··· Task input ···

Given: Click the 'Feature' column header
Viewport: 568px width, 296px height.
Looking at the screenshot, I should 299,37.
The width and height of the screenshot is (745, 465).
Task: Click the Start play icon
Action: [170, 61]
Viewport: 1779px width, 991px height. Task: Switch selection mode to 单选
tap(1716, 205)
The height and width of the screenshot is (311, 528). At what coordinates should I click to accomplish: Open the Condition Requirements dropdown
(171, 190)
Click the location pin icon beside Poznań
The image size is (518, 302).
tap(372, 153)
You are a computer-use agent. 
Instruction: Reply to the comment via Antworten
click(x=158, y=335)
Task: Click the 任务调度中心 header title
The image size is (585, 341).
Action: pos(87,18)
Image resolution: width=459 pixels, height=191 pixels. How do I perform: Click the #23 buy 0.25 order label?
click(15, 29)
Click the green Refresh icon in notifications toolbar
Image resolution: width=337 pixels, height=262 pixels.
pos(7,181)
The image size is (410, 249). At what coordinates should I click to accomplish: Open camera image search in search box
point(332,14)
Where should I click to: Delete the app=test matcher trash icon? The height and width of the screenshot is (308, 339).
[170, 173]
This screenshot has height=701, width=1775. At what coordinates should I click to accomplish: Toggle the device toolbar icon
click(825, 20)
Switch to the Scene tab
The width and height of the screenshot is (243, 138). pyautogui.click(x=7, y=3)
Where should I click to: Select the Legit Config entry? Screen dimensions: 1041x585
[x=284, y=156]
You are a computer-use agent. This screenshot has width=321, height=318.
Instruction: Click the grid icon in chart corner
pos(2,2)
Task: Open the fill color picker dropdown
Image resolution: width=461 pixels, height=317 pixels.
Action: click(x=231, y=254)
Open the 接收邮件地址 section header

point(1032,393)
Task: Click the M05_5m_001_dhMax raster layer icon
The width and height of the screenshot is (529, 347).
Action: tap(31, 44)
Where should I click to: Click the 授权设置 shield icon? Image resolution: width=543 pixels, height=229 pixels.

···

### The exercise
Copy every item above word for word, line by line, without changing anything.

### Task solution
Given: Click the 'Feature' column header
Viewport: 568px width, 296px height.
Looking at the screenshot, I should 299,37.
The width and height of the screenshot is (745, 465).
Task: Click the Start play icon
Action: [170, 61]
Viewport: 1779px width, 991px height. Task: Switch selection mode to 单选
tap(1716, 205)
The height and width of the screenshot is (311, 528). At what coordinates should I click to accomplish: Open the Condition Requirements dropdown
(171, 190)
Click the location pin icon beside Poznań
The image size is (518, 302).
tap(372, 153)
You are a computer-use agent. 
Instruction: Reply to the comment via Antworten
click(x=158, y=335)
Task: Click the 任务调度中心 header title
The image size is (585, 341).
Action: pos(87,18)
Image resolution: width=459 pixels, height=191 pixels. How do I perform: Click the #23 buy 0.25 order label?
click(15, 29)
Click the green Refresh icon in notifications toolbar
Image resolution: width=337 pixels, height=262 pixels.
pos(7,181)
The image size is (410, 249). At what coordinates should I click to accomplish: Open camera image search in search box
point(332,14)
Where should I click to: Delete the app=test matcher trash icon? The height and width of the screenshot is (308, 339).
[170, 173]
This screenshot has height=701, width=1775. At what coordinates should I click to accomplish: Toggle the device toolbar icon
click(825, 20)
Switch to the Scene tab
The width and height of the screenshot is (243, 138). pyautogui.click(x=7, y=3)
Where should I click to: Select the Legit Config entry? Screen dimensions: 1041x585
[x=284, y=156]
You are a computer-use agent. This screenshot has width=321, height=318.
Instruction: Click the grid icon in chart corner
pos(2,2)
Task: Open the fill color picker dropdown
Image resolution: width=461 pixels, height=317 pixels.
Action: click(x=231, y=254)
Open the 接收邮件地址 section header

point(1032,393)
Task: Click the M05_5m_001_dhMax raster layer icon
The width and height of the screenshot is (529, 347).
Action: tap(31, 44)
Where should I click to: Click the 授权设置 shield icon? Image resolution: width=543 pixels, height=229 pixels.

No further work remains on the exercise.